Given records.
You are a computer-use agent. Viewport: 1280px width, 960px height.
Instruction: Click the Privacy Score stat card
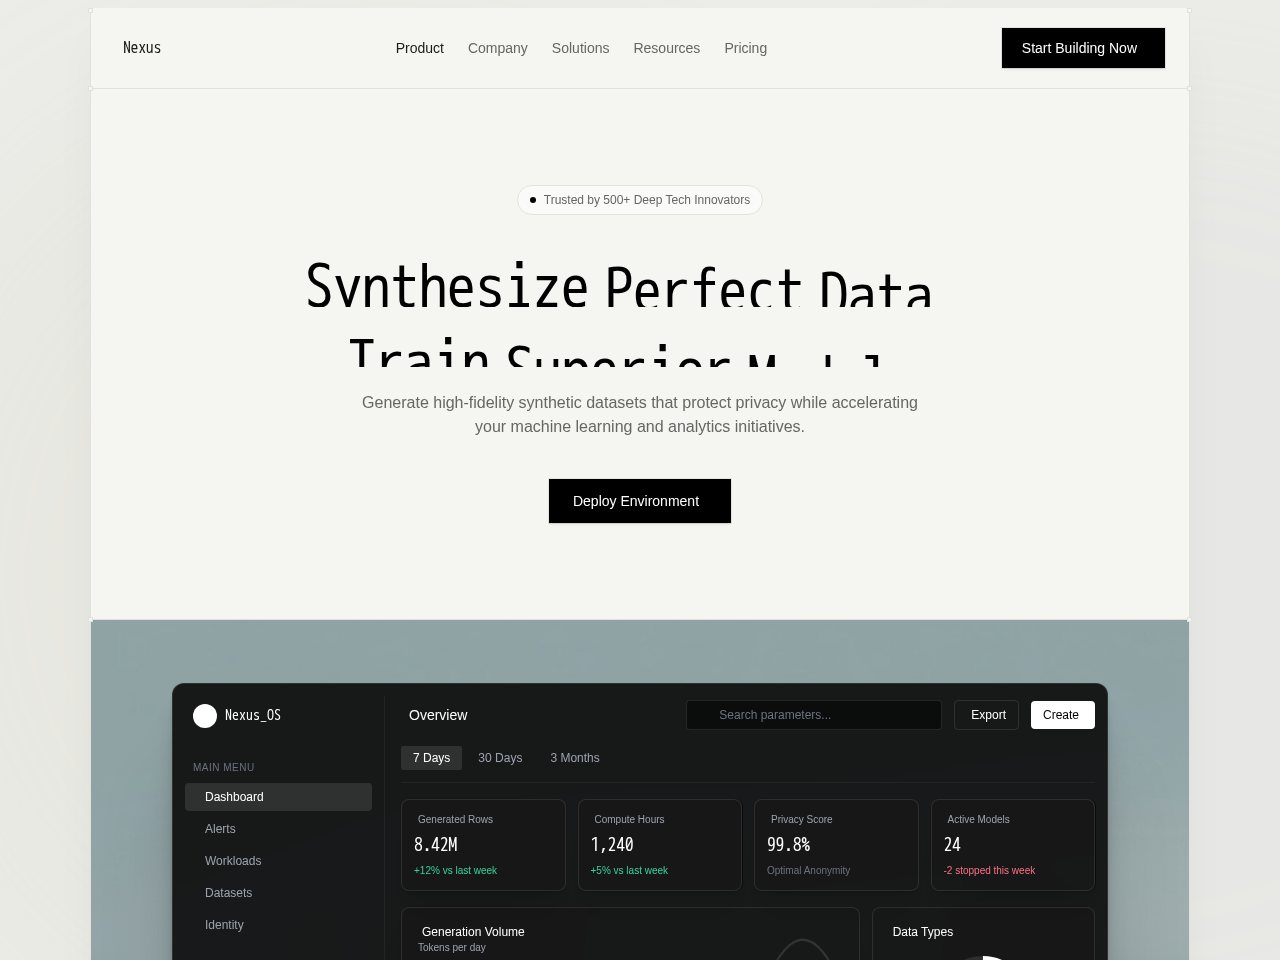coord(836,845)
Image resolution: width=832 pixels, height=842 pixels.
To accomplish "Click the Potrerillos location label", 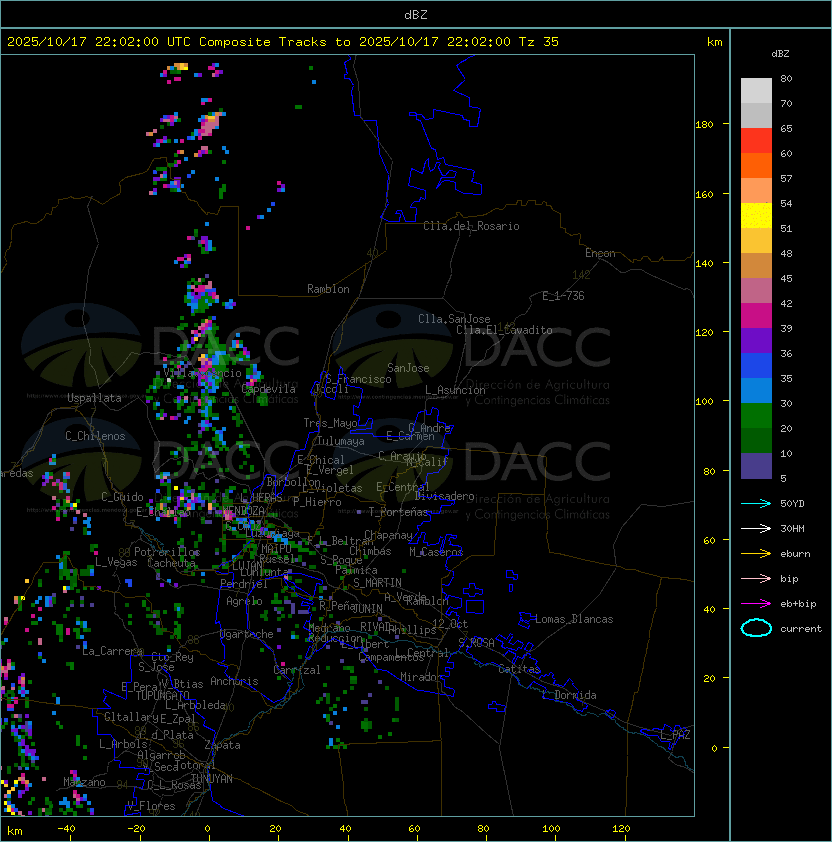I will 167,552.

What you need to do.
Report how many lines of the records above contain the string "width", with matching case. Give only the number.

Output for this task.
2